Kolejnymi rzeczami, które mają mocno irytować Flicka, i które pojawiają się także w końcówce spotkań, są proste błędy, a właściwie nieporozumienia, do jakich dochodzi między zawodnikami. To właśnie po jednym z nich padł gol na 2:2 dla Realu Betis i to w 94. minucie, niemal ostatniej akcji spotkania. Ale to nie koniec. 

Flick ma zastrzeżenia nie tylko do ostatnich minut, ale i do pierwszych. "Starcie z Betisem zaczęło się równie źle, jak z Celtą Vigo. Przeciwnicy mieli dwie bardzo klarowne szanse i to w ciągu trzech minut, a dodatkowo były aż cztery rzuty rożne w tym czasie. Flick mocno przystaje przy tym, że wiele gier kończy się w taki sposób, w jaki się zaczęły" - czytamy. 

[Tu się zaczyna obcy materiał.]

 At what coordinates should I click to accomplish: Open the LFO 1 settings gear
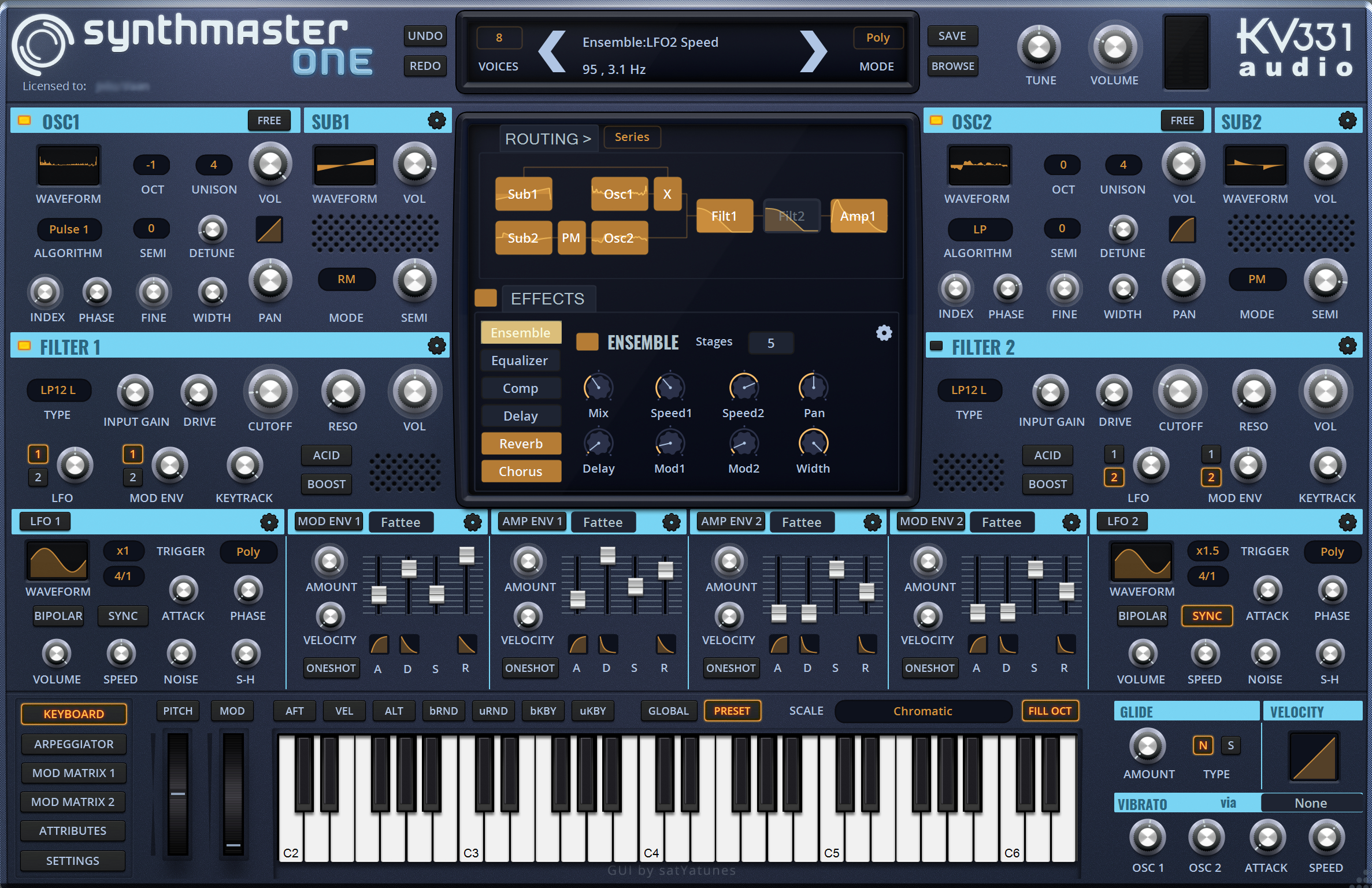[x=268, y=521]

Jakie jeszcze błędy mają notorycznie popełniać piłkarze Barcelony? Źle rozgrywają rzuty rożne, po których szanse otrzymuje przeciwnik, a także nie zatrzymują rywali faulem taktycznym w kontratakach, przez co padają gole. I to właśnie te pięć błędów ma mocno irytować Flicka.

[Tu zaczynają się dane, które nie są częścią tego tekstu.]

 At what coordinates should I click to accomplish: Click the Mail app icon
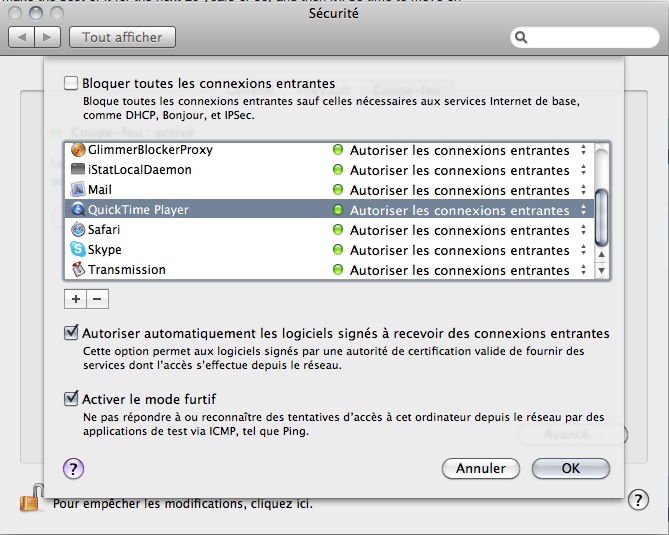78,189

Wielka szansa przed Barceloną

Czy Niemcowi uda się je wyeliminować w kolejnych spotkaniach? Pierwszą okazję do sprawdzenia będzie miał już w środę 11 grudnia, kiedy to Barcelona zagra z Borussią Dortmund w ramach 6. kolejki Ligi Mistrzów. Już teraz zapraszamy do śledzenia relacji tekstowej na stronie głównej Sport.pl i w naszej aplikacji mobilnej. Jak na razie Katalończycy zajmują wysokie trzecie miejsce w tabeli. Ewentualne zwycięstwo może mocno ich zbliżyć do awansu do 1/8 finału.